Il est sidérant de voir combien un article du Guardian datant de septembre 2017 intitulé « Why India's farmers want to conserve indigenous heirloom rice » (Pourquoi les paysans indiens veulent conserver leur riz patrimonial indigène) reprend les mêmes arguments que les paysans Népalais avançaient dans les années 1980 quand on leur demandait pourquoi ils n’adoptaient pas les variétés améliorées de riz issues de la Révolution verte.

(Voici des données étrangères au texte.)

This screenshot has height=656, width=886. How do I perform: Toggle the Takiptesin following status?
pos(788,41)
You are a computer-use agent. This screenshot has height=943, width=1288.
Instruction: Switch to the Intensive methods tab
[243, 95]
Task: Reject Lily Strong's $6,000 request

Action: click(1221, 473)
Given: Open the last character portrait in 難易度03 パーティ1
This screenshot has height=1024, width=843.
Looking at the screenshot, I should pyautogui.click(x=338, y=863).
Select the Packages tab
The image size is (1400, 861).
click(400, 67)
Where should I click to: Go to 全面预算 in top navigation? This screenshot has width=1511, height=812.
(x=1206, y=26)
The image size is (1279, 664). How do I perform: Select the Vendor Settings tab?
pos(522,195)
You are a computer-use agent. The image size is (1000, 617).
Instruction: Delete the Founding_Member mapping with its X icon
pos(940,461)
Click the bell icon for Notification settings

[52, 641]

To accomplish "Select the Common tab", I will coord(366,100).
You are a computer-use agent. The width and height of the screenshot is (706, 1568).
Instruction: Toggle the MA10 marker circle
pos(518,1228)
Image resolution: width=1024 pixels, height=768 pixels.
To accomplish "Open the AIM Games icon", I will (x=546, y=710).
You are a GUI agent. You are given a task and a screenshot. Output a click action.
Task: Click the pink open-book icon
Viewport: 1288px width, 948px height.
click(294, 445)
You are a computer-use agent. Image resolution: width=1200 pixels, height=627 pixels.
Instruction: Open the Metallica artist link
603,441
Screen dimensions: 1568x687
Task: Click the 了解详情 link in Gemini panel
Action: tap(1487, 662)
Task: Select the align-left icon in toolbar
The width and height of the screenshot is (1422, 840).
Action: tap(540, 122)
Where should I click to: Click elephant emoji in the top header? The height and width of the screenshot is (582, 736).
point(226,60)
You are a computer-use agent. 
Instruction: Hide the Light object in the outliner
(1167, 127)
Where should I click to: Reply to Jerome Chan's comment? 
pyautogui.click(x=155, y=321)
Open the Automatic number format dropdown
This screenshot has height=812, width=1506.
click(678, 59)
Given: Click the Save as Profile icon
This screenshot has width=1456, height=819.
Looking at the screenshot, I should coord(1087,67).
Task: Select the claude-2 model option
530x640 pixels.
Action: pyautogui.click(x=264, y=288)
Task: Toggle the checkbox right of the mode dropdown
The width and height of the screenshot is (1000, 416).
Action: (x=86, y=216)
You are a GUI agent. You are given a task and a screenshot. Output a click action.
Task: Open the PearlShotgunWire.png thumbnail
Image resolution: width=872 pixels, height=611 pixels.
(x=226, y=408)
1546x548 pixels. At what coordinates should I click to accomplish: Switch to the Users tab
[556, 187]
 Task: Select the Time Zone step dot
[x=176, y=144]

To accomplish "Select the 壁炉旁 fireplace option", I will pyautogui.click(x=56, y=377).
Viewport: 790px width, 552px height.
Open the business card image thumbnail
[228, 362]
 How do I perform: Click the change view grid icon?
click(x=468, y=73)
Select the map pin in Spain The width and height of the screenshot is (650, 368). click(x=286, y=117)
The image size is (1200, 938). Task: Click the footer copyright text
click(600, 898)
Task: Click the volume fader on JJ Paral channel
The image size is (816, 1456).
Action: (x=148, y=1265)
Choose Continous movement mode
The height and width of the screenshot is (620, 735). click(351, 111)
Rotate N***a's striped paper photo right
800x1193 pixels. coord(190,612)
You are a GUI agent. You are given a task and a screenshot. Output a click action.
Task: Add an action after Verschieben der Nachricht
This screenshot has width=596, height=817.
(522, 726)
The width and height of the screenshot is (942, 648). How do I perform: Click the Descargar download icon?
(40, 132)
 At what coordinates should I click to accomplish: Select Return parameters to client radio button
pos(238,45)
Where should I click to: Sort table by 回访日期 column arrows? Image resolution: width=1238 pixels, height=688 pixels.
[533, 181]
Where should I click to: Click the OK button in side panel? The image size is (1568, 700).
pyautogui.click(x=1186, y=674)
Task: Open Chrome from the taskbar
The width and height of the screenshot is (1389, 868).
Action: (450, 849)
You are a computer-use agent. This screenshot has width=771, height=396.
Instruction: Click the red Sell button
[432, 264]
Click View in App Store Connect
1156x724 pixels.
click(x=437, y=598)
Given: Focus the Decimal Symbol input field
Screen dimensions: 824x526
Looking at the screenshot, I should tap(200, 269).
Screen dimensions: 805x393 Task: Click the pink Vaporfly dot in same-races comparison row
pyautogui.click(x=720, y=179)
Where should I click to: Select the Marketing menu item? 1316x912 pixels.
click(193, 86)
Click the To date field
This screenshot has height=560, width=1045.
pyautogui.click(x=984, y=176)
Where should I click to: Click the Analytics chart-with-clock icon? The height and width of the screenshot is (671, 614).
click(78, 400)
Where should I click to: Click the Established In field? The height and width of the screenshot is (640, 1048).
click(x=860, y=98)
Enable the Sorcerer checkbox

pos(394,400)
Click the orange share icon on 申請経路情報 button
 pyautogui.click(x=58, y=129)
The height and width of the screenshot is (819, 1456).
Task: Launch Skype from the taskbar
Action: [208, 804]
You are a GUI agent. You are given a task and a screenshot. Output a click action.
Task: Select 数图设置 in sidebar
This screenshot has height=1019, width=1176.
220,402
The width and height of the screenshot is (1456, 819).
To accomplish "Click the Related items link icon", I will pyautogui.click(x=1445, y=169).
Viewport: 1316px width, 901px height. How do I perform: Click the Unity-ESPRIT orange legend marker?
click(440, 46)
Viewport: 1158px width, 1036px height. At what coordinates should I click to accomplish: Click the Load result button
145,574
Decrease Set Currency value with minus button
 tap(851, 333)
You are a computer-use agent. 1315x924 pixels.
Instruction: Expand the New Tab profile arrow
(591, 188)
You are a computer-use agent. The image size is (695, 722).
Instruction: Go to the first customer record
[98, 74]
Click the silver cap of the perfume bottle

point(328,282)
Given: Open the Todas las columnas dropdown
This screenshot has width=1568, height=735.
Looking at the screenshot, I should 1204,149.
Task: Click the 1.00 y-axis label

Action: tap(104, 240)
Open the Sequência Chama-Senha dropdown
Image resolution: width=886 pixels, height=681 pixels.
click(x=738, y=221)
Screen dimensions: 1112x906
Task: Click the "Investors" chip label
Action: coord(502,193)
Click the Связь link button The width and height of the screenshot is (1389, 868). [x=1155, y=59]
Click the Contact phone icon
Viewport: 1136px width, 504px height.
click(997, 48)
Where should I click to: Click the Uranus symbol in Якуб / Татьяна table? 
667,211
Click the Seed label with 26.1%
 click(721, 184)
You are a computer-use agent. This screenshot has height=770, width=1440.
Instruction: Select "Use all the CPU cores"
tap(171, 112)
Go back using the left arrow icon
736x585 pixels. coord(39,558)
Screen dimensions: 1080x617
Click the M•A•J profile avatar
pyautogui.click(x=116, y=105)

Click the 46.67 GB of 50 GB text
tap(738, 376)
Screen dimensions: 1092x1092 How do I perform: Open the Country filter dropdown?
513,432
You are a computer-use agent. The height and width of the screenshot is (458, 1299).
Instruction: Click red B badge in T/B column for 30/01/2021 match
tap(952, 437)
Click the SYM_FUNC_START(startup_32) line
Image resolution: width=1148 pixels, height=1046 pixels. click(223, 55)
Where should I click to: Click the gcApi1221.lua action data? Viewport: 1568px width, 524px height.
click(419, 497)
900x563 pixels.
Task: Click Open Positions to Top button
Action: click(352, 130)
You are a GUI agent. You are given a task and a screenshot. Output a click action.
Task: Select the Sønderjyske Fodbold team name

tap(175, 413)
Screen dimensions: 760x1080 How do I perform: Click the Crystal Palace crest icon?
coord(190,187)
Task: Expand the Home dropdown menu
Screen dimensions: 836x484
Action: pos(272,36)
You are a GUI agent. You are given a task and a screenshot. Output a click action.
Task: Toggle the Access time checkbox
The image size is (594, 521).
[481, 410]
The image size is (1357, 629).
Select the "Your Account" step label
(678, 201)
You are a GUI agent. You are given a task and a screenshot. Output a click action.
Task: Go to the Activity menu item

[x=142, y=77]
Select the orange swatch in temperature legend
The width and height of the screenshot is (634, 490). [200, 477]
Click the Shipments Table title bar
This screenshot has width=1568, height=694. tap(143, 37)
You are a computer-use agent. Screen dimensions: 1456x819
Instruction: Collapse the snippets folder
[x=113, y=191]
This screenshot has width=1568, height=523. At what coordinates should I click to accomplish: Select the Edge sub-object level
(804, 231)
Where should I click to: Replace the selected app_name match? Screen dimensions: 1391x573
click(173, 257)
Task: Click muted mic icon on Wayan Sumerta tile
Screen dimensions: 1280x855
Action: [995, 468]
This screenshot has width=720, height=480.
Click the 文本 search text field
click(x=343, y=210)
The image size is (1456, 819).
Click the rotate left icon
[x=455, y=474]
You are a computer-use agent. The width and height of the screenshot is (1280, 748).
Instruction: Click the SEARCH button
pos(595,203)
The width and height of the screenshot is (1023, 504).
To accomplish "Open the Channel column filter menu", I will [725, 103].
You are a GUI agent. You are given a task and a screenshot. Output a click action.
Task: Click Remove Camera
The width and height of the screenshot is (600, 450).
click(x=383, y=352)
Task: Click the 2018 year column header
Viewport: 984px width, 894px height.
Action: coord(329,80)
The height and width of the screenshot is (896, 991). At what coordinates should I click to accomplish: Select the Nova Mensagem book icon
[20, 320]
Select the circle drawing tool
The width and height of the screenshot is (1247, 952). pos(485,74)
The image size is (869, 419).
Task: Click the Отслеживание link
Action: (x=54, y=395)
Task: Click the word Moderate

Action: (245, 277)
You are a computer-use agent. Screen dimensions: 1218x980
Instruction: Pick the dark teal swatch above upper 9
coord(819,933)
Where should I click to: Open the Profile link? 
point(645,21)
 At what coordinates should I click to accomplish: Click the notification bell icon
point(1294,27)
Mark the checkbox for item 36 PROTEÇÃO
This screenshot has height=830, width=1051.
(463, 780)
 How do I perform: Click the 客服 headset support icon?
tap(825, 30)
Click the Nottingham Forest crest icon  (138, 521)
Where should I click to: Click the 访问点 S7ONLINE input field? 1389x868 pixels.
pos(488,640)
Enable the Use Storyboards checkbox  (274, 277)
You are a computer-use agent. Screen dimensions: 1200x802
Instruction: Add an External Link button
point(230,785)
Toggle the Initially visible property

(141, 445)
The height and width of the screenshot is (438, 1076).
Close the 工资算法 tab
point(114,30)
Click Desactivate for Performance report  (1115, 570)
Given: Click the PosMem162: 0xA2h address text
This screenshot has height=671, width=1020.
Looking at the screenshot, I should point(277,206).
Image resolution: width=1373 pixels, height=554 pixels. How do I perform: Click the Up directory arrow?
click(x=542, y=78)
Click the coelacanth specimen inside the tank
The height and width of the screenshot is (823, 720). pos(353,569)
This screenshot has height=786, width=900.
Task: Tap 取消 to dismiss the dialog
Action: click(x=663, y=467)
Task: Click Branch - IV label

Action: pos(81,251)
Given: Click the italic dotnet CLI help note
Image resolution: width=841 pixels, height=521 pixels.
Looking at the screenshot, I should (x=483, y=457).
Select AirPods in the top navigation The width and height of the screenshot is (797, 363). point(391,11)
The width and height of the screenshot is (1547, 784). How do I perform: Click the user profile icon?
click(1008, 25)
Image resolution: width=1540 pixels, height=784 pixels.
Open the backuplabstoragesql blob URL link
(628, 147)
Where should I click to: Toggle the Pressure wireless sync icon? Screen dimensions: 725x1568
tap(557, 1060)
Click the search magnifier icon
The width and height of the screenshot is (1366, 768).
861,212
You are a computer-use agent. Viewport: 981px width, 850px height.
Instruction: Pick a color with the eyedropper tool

En près de 40 ans, rien ne semble donc avoir véritablement changé et l’on dirait que les gouvernements et les chercheurs - qu’ils soient publics ou privés - restent sourds aux arguments et aux besoins des paysans, surtout ceux qui font partie de la masse de paysans pauvres, préférant accorder la priorité maximale à la productivité à court terme du riz mesurée en calories par hectare.
Or, sur la période qui vient de s’écouler, une partie appréciable des plus de 100 000 variétés locales de riz du sous-continent indien ont disparu, une perte sèche de biodiversité qui, un jour, pourrait s’avérer d’une importance extrême car qui sait si parmi les gènes des variétés disparues ou à disparaître, il n’y en a pas qui ont des potentiels décisifs, perdus à jamais, en termes de résistance à certaines maladies ou parasites, d’adaptabilité à des milieux extrêmes - l’excès ou au manque d’eau, les hautes températures, les sols dégradés, salés ou pollués - ou de présence de molécules pouvant avoir des propriétés médicinales inestimables.
Davantage de variétés encore auraient pu être perdues sous la pression des variétés dites « améliorées » ou « supérieures » dont les États et les grandes multinationales semencières font la promotion, si les paysans n’avaient, de leur propre initiative, établi des banques de gènes pour les plantes agricoles et sensibilisé leurs semblables aux avantages de l’agrobiodiversité (y compris du point de vue nutritionnel), en bénéficiant parfois de l’appui d’ONG tels que par exemple Gene Campaign, avec le soutien de la FAO, dans l’État du Jharkhand au début de ce siècle (voir photo ci-dessous).
Une banque génétique villageoise au Jharkhand, Inde.
Quels sont les arguments favorables aux variétés locales mis en avant par les paysans d’Asie du Sud ?
Ils ne cessent de répéter depuis des décennies qu’ils les préfèrent car :
•les variétés locales, sélectionnées au cours des siècles s’avèrent plus rustiques en face d’attaques de parasites et de sécheresses ;
•les semences des variétés améliorées sont trop chères et il faut les acheter annuellement, sinon elles se dégradent ;
•les variétés améliorées demandent beaucoup d’engrais et d’eau pour produire un bon rendement et elles sont peu productives dès que les conditions de cultures ne sont plus optimales ;
•les variétés améliorées demandent une utilisation croissante de pesticides, ce qui coûte cher et a des effets néfastes sur la qualité du sol et la biodiversité ;
•les variétés locales de riz, souvent naturellement parfumées, ont un fumet et un goût plus succulents, ce qui rend leur préparation et leur consommation plus agréables et possibles même sans aucun accompagnement de légumes et d’épices ;
•contrairement aux variétés améliorées à paille courte, les riz locaux, plus longs, apportent des sous-produits très importants : la paille sert pour alimenter les animaux, pour enrichir le sol quand elle est enfouie, et de chaume pour le toit des maisons traditionnelles.
Voilà qui nous dit et dit aux gouvernements, aux chercheurs et aux producteurs de semences que pour les petits paysans du sous-continent, « le riz est bien plus que juste une masse d’amidon et de calories ».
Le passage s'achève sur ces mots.